EXERCISE: Only lines containing the string "Collapse" belong in the answer; find them in the records and copy them.

[Saved data entries]
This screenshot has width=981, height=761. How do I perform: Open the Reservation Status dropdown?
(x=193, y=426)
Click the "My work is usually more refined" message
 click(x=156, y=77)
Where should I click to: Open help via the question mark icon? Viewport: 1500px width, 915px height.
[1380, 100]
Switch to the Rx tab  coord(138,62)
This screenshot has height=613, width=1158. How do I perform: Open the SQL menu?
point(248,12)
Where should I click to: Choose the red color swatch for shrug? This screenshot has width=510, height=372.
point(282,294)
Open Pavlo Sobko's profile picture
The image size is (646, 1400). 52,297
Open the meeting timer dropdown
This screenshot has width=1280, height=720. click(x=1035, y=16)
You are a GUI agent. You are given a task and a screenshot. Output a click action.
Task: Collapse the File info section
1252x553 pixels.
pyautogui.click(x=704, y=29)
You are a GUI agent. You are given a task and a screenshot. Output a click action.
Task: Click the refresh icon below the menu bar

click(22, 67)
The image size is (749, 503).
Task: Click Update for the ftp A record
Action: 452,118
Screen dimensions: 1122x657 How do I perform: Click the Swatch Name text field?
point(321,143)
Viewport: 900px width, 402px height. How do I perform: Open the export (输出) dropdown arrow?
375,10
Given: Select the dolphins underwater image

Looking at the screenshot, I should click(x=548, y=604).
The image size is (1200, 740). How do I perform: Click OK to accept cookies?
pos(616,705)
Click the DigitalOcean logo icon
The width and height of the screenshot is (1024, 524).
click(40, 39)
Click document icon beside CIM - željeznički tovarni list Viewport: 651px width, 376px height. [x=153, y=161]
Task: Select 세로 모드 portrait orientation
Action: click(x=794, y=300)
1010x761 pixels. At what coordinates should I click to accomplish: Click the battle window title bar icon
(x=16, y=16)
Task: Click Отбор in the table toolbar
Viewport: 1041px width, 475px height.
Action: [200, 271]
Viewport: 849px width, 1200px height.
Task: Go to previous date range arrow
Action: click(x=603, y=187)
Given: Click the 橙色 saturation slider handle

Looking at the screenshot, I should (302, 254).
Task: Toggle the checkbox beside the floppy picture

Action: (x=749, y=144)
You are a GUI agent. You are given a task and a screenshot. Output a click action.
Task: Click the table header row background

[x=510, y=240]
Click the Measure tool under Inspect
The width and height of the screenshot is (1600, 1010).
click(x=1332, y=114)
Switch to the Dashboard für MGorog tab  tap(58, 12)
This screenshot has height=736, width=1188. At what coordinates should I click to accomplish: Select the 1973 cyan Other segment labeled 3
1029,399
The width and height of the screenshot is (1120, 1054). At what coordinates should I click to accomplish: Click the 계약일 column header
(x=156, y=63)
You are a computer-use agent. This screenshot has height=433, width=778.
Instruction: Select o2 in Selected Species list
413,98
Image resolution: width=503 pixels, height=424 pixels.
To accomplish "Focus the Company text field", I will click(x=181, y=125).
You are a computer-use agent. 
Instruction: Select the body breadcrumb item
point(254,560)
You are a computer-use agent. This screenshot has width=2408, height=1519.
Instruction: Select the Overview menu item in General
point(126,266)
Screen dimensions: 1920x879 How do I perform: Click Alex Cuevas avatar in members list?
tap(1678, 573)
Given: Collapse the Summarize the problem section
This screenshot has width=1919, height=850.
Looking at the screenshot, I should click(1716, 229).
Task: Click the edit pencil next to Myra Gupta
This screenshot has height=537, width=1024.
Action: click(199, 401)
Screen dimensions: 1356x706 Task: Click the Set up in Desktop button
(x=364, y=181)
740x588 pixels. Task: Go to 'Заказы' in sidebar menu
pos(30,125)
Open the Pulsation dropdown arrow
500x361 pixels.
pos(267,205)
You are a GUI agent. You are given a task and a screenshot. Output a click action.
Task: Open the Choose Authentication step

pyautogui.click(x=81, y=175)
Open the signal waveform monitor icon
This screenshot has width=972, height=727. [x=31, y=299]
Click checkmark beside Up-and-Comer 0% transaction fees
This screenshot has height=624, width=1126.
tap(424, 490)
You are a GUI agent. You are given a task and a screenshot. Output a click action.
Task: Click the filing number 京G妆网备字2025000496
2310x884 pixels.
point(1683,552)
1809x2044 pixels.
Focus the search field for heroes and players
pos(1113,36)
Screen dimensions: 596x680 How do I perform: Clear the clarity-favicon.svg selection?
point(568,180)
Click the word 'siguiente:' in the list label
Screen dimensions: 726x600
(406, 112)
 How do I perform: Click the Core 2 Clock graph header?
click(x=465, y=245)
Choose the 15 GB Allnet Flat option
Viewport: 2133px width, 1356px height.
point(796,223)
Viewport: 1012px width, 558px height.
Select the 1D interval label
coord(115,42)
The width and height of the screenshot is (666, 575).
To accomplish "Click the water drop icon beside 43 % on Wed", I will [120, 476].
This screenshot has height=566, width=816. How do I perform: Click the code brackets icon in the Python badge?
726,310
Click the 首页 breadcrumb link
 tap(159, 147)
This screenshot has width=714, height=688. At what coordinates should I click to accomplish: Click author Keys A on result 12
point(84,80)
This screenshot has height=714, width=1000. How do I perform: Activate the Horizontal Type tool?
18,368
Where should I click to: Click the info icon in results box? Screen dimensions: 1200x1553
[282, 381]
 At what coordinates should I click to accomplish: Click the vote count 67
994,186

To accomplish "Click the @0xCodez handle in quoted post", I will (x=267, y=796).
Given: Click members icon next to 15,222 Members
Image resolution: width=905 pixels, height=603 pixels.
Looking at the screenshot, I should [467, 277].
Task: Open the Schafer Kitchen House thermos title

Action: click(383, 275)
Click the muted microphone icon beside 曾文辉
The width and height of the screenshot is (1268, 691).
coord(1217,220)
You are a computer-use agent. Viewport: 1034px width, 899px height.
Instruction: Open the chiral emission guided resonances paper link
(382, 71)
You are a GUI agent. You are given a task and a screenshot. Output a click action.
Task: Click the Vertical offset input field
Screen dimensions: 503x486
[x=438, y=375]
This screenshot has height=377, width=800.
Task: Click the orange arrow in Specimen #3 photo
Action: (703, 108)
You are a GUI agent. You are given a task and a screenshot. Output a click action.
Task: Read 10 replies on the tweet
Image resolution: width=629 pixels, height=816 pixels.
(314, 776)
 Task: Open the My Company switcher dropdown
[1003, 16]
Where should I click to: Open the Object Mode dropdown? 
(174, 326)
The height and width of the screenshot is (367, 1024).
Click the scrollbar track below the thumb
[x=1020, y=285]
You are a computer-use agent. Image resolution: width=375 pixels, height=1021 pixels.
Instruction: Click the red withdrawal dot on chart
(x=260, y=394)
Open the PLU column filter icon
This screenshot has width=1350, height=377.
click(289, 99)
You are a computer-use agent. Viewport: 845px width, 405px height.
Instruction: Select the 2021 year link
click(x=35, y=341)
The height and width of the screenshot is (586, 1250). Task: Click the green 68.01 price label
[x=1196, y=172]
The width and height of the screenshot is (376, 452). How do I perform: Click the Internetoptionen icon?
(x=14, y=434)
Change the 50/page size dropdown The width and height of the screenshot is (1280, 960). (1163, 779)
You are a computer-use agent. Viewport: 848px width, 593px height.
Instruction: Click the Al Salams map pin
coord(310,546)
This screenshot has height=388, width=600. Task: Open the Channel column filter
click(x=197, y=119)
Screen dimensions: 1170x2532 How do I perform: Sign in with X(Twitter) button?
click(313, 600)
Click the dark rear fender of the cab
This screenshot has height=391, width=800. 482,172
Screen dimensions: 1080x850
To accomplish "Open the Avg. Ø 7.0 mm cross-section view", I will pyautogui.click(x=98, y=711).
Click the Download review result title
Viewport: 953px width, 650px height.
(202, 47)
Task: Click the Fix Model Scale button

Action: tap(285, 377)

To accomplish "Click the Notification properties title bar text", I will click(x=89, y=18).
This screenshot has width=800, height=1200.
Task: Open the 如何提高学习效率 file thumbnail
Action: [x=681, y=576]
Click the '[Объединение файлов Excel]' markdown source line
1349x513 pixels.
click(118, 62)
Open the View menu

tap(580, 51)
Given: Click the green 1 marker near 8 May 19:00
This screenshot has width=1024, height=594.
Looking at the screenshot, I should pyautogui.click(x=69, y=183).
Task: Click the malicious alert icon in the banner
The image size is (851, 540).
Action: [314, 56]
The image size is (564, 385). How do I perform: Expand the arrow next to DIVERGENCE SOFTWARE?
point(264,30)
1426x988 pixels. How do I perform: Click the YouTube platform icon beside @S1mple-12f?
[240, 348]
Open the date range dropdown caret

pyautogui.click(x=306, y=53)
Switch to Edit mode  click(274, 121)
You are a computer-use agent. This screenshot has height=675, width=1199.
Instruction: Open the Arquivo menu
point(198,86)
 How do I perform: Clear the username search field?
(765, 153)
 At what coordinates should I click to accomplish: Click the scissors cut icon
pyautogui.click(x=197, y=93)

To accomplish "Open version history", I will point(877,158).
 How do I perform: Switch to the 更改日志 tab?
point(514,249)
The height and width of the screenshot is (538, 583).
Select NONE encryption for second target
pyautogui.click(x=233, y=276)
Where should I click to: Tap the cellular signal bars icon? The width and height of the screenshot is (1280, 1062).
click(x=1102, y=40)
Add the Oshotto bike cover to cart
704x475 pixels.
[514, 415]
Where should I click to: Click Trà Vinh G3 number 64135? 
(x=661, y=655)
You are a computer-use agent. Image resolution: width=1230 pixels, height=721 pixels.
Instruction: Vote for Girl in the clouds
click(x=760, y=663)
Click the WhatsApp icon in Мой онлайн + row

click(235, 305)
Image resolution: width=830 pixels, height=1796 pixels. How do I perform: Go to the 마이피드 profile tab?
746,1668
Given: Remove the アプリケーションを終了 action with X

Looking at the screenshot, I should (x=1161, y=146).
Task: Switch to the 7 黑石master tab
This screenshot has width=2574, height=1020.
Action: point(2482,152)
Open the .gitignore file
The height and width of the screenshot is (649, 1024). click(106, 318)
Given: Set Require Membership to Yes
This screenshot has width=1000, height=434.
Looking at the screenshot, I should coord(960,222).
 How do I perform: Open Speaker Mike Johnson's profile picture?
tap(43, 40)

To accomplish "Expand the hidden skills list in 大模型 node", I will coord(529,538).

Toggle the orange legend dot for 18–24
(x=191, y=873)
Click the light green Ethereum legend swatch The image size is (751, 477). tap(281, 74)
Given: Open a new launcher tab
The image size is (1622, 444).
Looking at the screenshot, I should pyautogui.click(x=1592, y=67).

RESULT FOR THIS EXERCISE:
Task: Collapse the File info section
Given: Collapse the Summarize the problem section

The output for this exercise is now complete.